BJMO - volume 11, issue 6, october 2017

I. Delanote , B. Legius MD, E. Wauters MD, PhD, J. Vansteenkiste MD, PhD

SUMMARY

Current treatment options for advanced stage non-small cell lung cancer (NSCLC) include chemotherapy and targeted therapy. Immunotherapy is the most recent strategy to improve survival in NSCLC. Among other newly developed immunotherapeutics, all aiming to enhance and reinforce the natural ability of the immune system to fight cancer, lung cancer vaccines aim to increase the number of tumor-reactive T-cells. Although preclinical models have shown that vaccines enhance effector T-cell infiltration into the tumor, this effect has not been translated into clinical benefit in multiple, large, randomised, placebo-controlled studies.
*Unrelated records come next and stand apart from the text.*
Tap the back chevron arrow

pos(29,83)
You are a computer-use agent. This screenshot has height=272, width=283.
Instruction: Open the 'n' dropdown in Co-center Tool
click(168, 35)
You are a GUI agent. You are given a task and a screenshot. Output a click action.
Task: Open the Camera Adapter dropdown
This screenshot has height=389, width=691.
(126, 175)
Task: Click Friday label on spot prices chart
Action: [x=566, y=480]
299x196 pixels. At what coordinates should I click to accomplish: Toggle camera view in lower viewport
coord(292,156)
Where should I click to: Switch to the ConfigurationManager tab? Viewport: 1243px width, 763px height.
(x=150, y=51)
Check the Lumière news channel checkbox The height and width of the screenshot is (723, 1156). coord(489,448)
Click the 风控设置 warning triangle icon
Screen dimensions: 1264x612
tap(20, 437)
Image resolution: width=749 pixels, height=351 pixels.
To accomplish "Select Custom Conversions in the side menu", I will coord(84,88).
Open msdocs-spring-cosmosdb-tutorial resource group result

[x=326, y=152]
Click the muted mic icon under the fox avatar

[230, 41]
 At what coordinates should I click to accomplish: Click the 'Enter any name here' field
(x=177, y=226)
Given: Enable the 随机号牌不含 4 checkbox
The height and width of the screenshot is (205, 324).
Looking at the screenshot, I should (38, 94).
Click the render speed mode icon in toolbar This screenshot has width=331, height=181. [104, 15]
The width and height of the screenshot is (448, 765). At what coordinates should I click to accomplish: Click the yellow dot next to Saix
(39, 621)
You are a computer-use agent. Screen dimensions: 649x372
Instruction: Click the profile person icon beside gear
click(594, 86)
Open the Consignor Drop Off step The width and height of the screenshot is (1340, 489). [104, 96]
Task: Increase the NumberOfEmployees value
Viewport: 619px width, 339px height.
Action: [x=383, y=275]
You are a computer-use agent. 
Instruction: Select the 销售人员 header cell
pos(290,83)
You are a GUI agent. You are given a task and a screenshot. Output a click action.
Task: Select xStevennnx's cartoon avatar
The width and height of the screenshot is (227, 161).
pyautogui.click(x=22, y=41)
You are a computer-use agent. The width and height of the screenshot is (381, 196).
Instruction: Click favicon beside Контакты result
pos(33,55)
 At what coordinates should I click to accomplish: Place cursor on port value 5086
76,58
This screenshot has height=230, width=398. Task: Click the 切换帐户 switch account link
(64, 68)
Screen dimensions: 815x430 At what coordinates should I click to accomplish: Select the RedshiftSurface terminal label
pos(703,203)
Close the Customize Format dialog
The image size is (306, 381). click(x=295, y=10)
Recent understanding of cancer immunology has shown that the immunosuppressive microenvironment of NSCLC is able to inactivate the tumor-reactive T-cells generated by therapeutic vaccination.

Consequently, combining vaccination with other immunotherapeutics to reverse this immunosuppressive environment (such as anti-PD-1/PD-L1) seems to be the best way forward.

Furthermore it will be important to develop relevant biomarkers to choose the most adequate combination of immunotherapeutics for each individual patient, because of the diverse mechanisms of immunosuppression by the tumor.

(BELG J MED ONCOL 2017;11(6):255–258)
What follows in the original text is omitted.